Applied after survivorship rules in `ads_customer`.
{% enddocs %}
models:
  - name: ads_customer
    description: "{{ doc('customer_status') }}"
    columns:
      - name: customer_id
        description: "Persistent surrogate key for the customer entity"
        tests: [not_null, unique]
      - name: status
        description: "{{ doc('customer_status') }}"
      - name: first_order_date
        description: "Date of first successful order (UTC)"
  • Keep doc block names stable; avoid renaming without updating references.
  • Use doc() for repeated business terms (definitions, SLAs, eligibility) rather than duplicating text.
  • Avoid templating inside docs blocks that depends on adapter-specific functions; keep them portable.

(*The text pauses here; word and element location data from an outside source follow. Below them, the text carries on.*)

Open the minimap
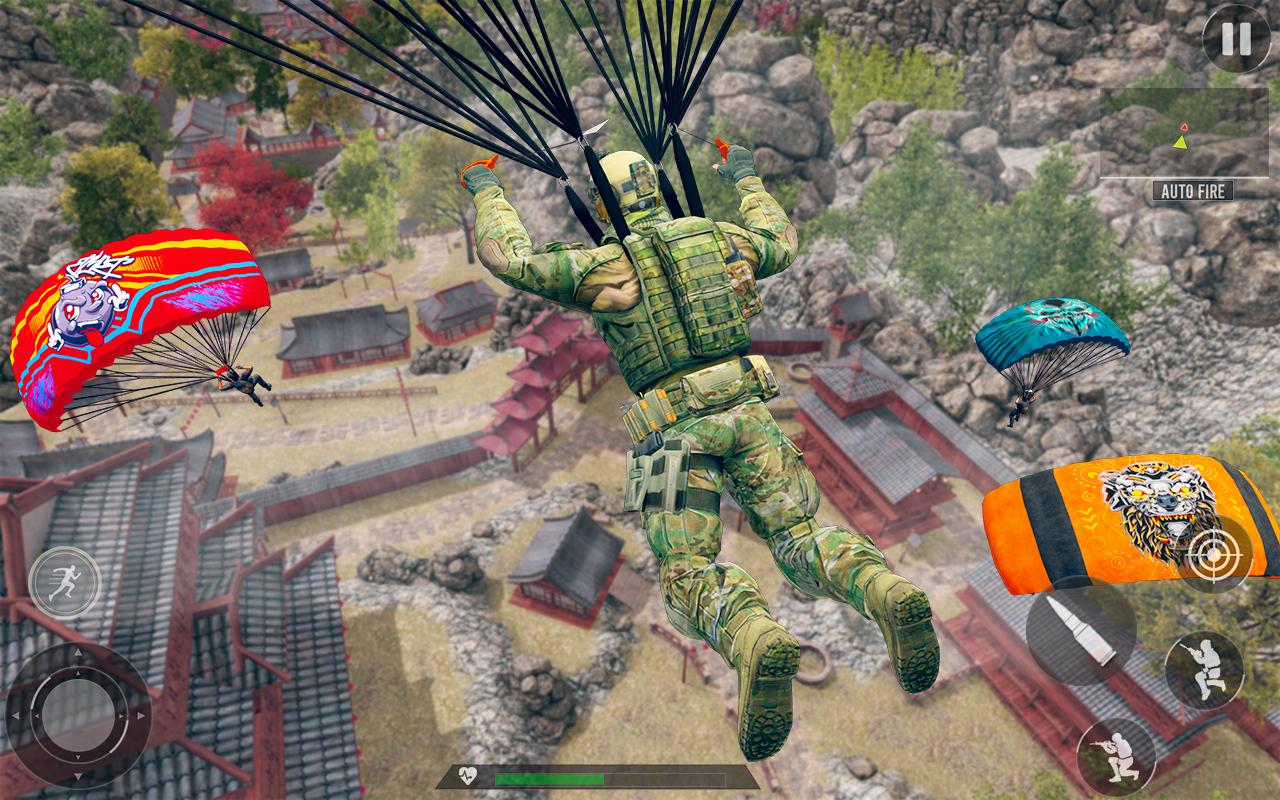 (1183, 132)
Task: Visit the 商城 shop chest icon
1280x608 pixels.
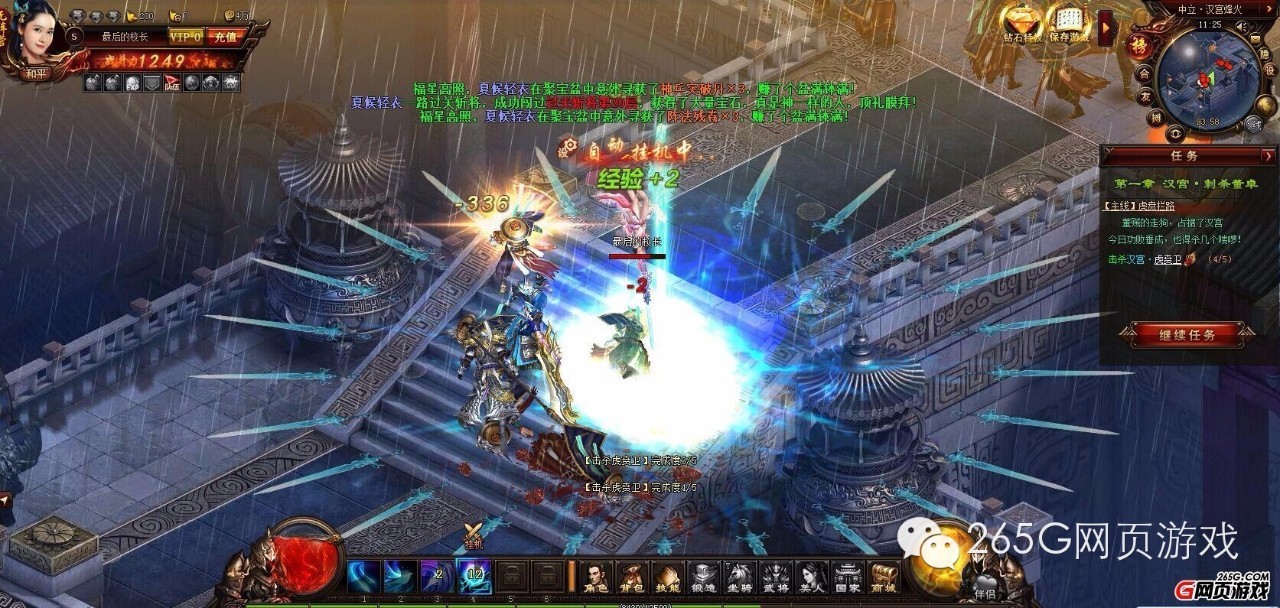Action: tap(883, 577)
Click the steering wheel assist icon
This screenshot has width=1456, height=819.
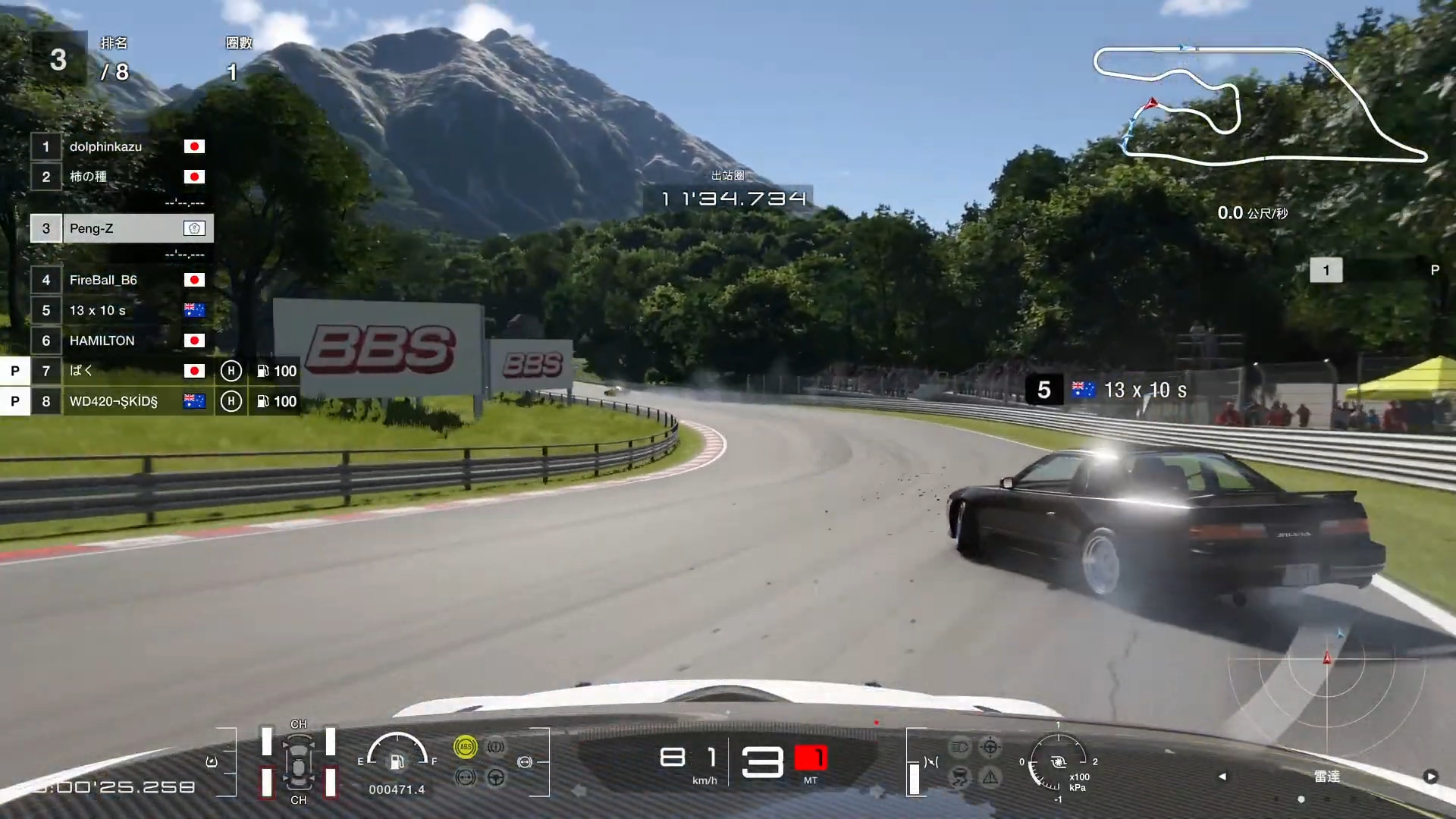496,777
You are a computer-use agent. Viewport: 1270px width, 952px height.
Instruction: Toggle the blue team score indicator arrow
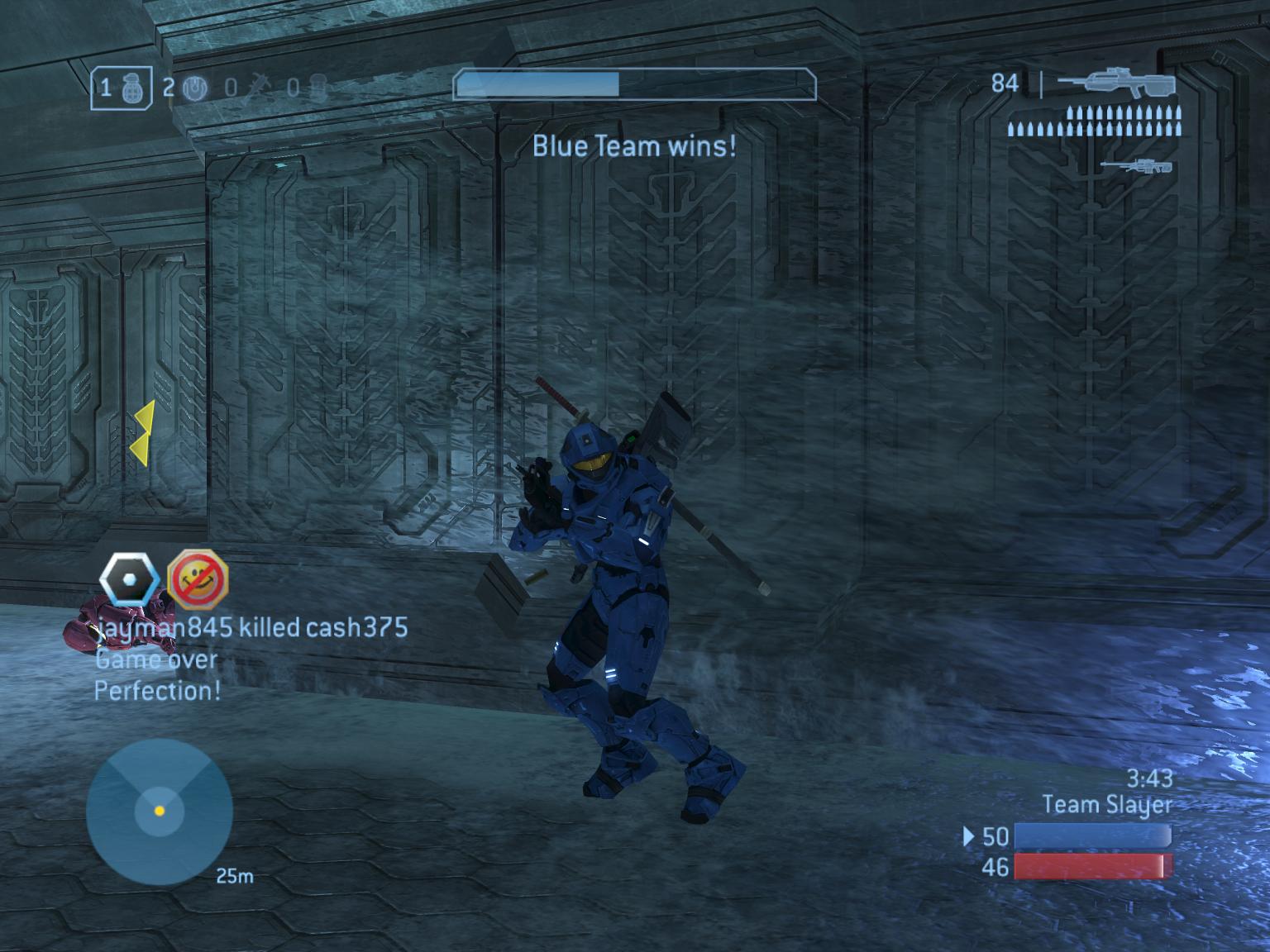[x=968, y=837]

Exposures (Downstream Consumers)

  • Declare Power BI reports, semantic models, notebooks, and scheduled jobs as exposures so lineage reflects true consumers.
  • Include url, owner, and maturity. For Fabric/Power BI, link to the report or dataset URL; for other adapters, link to the consuming app or API.
  • Capture critical dependencies (facts/dimensions) in depends_on to surface impact analysis.
exposures:
  - name: sales_exec_dashboard
    type: dashboard
    maturity: high
    url: https://app.powerbi.com/groups/<workspace>/reports/<report_id>
    owner:
      name: Sales Analytics
      email: analytics@example.com
    depends_on:
      - ref('f_sales')
      - ref('d_customer')
    description: "Executive view of revenue, pipeline, and retention metrics."

Adapter-specific considerations

URL formats and authentication vary by adapter; keep the exposure definition adapter-agnostic and store secrets in the consuming platform, not in dbt.


Docs Generation Workflow

  • Local preview: dbt docs generate then dbt docs serve --port 8080 --no-browser during development.
  • CI expectations: Regenerate docs on every PR that touches models/sources; fail CI when undocumented models/columns are introduced.
  • Artifacts handling: Publish target/manifest.json and target/catalog.json to your chosen wiki/storage location for reference; avoid committing the entire target/ folder.
  • Shareable output: If hosting HTML, keep it outside the repo (static storage or wiki attachment) and note the publish location in the README for the dbt project.
dbt docs generate --target prod
dbt docs serve --port 8080 --no-browser

Documentation Definition of Done

  • Every new/changed model and source has a description covering purpose, grain, and refresh expectations.
  • All new columns carry business-meaningful descriptions; PII/SPI flagged.
  • Ownership set (team/email) for models and sources.
  • Applicable tests added (not null, unique, accepted values) and aligned with descriptions.
  • Exposures updated/added for any new downstream consumer (reports, jobs, APIs).
  • dbt docs generate runs cleanly with no undocumented items; artifacts published to the agreed location.